03/03/2015 04:18 EST | Updated 05/03/2015 05:59 EDT
Sahab Jamshidi, a Canadian charged in St. Lucia following the drowning death of a four-year-old boy, says that he tried to save the boy, denying reports that he took the child on a fatal kitesurfing ride off the coast of the Caribbean island.

The Ancaster, Ont., man was released on bail Tuesday. He will be confined to St. Lucia while he awaits his next court date in April for the charge of death by gross negligence or recklessness, which carries a maximum penalty of life in prison in St. Lucia.

Bail set at 10,000 Eastern Caribbean dollars ($4,625).

"Thank God," said Jamshidi's mother, Roya Jamshidi, from her home in Canada. "We are very much relieved."

Jamshidi spent the past week in custody after police heard reports that he gave local boy Terrel Joshua Elibox a kitesurfing ride. Police said Elibox fell and drowned around 2 p.m. on Feb. 22 at Bois Shadon Beach, in the town of Beanfield Vieux Fort.

The four-year-old's body was found floating two days later off nearby Coconut Bay Beach.

Jamshidi says he tried to save drowning boy

But Jamshidi's version of events, as told through his mother who has had contact with him over the past week, is much different.

Jamshidi has told investigators that he was on his kiteboard when he noticed the boy drowning and attempted to help. During the rescue attempt, the boy grabbed onto him causing him to lose his balance and the board to flip.

"[Jamshidi] said he was kite surfing and saw that the kid was drowning so he jumped in to save him," Roya said of her son.

"He's devastated ... [He said,] 'I was trying to save that little boy, and the wind was so strong, the waves so strong, and I couldn't save him.'"

"I'm proud of my son that he did what it was right to do," Roya said. "But he was unfortunate. He was in the wrong time in the wrong place. There was no other person there. So he doesn't have any witnesses."

Jamshidi studied medicine at Destiny University School of Medicine and Health Sciences in St. Lucia, and was on holiday while he waited to hear back from medical residency applications. Roya said those results were due back this week.

Those plans will be on hold until at least April 24, when Jamshidi is due back in court.

On Tuesday, Jamshidi was ordered to surrender his passport and report to the local police station every Wednesday.

Grandmother of Elibox says he was taken without permission

Meanwhile, Elibox's grandmother, Marcellina Albert, disputes Jamshidi's narrative.

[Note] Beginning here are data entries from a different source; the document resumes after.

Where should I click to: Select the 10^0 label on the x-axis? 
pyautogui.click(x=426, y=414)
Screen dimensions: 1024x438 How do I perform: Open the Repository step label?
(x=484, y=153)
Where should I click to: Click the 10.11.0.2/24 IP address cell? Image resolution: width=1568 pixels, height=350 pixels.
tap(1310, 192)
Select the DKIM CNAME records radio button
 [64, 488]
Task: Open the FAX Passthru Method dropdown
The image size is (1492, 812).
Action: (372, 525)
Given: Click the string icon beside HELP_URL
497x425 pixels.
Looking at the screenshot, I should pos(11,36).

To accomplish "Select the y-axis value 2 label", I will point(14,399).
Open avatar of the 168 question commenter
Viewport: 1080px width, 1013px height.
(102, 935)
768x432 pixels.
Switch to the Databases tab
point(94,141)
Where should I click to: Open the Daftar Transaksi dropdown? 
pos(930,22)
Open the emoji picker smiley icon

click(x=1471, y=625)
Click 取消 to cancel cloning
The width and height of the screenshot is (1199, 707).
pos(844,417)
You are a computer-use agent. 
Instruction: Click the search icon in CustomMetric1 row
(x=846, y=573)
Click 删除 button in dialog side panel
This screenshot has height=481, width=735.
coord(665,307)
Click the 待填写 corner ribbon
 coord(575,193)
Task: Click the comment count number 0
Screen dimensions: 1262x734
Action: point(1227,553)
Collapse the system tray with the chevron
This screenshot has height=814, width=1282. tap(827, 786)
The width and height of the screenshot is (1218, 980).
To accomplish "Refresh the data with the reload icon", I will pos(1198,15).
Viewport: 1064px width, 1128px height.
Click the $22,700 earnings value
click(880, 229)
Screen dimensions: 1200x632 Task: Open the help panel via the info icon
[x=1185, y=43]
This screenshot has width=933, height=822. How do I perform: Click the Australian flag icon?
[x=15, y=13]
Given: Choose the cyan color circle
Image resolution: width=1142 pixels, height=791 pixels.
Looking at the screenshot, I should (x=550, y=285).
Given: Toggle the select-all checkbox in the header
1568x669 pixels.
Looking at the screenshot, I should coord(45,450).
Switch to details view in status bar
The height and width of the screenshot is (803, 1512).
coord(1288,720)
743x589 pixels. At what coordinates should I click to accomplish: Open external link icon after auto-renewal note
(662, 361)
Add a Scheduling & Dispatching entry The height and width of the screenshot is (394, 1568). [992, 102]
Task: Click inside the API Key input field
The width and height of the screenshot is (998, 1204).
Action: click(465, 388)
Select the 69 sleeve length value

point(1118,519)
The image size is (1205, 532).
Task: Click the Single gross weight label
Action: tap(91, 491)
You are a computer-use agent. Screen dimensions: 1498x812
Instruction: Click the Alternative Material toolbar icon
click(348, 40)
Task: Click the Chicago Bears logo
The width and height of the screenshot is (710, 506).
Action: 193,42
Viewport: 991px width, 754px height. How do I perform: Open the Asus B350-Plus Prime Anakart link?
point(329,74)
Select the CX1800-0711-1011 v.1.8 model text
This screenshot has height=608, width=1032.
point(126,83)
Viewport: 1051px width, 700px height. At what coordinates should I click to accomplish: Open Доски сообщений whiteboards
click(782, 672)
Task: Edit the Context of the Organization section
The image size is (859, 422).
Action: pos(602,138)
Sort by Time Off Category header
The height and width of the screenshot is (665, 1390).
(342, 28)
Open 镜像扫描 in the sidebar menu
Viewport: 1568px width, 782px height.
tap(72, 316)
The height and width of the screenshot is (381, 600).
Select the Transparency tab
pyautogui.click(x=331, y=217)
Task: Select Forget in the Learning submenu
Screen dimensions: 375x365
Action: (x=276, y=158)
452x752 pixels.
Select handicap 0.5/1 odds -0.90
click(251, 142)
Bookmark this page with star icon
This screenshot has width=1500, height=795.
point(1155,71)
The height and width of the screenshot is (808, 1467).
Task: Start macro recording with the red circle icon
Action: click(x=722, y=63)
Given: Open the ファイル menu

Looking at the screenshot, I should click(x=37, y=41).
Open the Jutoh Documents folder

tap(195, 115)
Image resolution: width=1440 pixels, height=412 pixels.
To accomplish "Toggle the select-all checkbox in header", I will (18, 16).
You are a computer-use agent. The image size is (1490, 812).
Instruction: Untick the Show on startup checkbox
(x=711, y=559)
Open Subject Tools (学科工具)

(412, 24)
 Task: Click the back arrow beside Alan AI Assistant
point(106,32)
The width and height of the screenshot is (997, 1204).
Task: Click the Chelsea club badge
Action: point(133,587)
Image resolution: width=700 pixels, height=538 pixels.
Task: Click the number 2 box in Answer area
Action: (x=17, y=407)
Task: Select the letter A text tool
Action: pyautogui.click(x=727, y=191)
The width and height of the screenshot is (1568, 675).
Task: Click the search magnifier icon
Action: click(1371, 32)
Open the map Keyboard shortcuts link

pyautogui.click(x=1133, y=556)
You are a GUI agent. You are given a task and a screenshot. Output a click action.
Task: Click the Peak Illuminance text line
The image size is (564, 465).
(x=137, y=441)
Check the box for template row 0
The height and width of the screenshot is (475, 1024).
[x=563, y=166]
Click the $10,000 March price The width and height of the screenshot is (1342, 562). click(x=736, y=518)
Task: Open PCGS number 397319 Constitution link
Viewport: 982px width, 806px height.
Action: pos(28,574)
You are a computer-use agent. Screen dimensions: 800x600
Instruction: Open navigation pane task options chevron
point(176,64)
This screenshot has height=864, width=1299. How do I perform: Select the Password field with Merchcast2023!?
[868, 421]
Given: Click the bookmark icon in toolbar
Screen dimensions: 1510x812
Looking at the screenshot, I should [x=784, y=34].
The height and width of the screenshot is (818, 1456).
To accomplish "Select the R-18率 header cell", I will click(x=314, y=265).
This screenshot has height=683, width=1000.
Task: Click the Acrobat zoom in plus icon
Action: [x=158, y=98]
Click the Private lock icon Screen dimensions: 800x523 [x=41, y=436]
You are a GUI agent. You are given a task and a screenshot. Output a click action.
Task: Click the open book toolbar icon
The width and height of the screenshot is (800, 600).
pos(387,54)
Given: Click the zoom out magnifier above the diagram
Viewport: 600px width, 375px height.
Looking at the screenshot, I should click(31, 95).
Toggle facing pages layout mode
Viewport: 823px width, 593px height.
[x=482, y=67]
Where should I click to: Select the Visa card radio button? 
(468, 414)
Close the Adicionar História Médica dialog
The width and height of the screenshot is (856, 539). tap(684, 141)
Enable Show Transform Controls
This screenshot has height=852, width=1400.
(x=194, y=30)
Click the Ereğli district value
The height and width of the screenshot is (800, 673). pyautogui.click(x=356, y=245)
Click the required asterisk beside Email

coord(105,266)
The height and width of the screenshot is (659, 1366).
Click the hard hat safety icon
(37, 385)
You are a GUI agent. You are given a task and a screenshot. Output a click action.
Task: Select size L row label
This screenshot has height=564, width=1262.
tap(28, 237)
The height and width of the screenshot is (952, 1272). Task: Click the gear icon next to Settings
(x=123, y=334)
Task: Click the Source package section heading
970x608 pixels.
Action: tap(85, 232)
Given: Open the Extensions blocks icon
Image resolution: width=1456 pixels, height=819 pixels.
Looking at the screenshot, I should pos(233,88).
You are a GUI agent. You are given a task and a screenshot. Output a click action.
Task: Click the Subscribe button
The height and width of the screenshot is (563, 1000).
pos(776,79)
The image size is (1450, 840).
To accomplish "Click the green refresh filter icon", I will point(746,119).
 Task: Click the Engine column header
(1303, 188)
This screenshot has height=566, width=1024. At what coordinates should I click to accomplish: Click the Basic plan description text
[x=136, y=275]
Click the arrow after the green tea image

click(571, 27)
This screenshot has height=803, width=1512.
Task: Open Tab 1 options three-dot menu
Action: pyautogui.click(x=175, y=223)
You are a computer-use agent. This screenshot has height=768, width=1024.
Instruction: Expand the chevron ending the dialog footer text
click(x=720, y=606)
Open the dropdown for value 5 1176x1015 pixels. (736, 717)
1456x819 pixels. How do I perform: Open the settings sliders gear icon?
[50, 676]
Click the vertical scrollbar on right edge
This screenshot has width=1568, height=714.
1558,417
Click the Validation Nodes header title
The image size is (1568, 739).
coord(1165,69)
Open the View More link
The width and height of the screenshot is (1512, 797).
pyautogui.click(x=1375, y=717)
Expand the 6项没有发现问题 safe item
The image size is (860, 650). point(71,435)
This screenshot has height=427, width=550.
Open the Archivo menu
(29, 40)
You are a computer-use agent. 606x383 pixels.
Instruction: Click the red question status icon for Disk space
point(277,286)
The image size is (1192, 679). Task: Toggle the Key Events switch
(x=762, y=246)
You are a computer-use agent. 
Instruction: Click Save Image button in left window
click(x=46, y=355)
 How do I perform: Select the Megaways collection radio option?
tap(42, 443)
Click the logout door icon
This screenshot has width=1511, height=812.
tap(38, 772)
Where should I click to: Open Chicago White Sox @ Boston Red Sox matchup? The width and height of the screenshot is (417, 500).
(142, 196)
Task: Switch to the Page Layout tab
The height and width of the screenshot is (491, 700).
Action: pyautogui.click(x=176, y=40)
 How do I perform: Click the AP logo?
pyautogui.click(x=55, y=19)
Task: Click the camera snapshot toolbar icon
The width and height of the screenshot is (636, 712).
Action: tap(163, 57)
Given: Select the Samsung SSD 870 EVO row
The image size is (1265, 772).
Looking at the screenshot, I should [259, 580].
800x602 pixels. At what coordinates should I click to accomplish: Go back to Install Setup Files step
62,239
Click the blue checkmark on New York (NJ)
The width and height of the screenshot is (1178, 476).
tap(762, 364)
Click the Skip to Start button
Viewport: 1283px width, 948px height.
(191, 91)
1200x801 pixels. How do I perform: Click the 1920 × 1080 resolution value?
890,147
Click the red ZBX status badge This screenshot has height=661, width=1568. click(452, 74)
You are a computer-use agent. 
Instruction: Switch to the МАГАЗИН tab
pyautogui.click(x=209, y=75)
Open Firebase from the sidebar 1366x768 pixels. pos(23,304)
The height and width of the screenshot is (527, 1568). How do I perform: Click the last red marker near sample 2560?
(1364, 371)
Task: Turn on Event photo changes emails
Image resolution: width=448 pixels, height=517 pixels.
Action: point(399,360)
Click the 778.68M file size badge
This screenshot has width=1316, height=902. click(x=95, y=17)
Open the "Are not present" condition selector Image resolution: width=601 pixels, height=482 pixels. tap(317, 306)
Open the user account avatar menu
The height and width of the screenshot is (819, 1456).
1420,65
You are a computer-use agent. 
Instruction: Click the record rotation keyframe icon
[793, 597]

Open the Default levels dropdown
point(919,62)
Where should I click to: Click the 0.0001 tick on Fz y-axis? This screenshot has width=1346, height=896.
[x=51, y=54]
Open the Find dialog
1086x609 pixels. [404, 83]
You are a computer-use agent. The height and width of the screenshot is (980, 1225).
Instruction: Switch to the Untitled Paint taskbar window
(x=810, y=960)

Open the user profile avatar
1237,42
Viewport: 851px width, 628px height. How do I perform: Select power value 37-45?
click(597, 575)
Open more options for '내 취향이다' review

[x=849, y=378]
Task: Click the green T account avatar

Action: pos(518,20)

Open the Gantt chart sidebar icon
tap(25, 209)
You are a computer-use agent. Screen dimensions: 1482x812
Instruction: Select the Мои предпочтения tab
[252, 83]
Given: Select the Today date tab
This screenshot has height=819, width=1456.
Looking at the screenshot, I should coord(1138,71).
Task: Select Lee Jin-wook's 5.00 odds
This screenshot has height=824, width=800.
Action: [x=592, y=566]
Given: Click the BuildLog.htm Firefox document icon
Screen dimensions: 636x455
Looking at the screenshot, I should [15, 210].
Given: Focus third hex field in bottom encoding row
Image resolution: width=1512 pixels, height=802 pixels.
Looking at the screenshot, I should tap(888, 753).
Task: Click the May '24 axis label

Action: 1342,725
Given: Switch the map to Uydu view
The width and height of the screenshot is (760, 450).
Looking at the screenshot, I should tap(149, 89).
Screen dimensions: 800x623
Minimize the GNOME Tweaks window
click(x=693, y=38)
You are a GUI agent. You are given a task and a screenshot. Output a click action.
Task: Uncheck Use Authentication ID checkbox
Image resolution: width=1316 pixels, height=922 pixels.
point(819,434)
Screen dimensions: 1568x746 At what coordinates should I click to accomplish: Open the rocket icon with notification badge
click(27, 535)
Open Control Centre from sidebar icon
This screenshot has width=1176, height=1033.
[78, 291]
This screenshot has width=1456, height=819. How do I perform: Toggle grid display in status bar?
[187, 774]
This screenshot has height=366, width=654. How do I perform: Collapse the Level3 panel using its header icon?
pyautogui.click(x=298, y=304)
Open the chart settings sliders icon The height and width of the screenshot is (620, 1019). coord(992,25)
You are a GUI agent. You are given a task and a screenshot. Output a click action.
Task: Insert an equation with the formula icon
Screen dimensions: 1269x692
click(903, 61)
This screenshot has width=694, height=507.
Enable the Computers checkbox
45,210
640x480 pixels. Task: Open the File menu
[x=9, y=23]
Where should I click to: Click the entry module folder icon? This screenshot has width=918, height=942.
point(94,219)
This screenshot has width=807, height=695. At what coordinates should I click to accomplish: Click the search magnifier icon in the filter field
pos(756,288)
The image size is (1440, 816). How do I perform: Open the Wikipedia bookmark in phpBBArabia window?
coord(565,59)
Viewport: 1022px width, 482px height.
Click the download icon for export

Albert said Elibox was making sand castles with a teenage relative when he was taken by the unknown man, without permission, and brought out to sea for a ride. The relative saw the kiteboard flip, she said, causing Elibox to fall into the sea.

In Canada, a website dedicated to clearing Jamshidi's name and supporting any future legal costs has been started. It contains testimonials in support of Jamshidi and an email written by Jamshidi before he was charged:

"As you may already be aware, my return back home has been delayed unfortunately. I tried rescuing a drowning boy on my birthday and was not successful and now am currently under arrest for suspicion of [manslaughter]. Quite difficult times I'm going through," Jamshidi wrote.

Shervon Alfred is a journalist based in St. Lucia.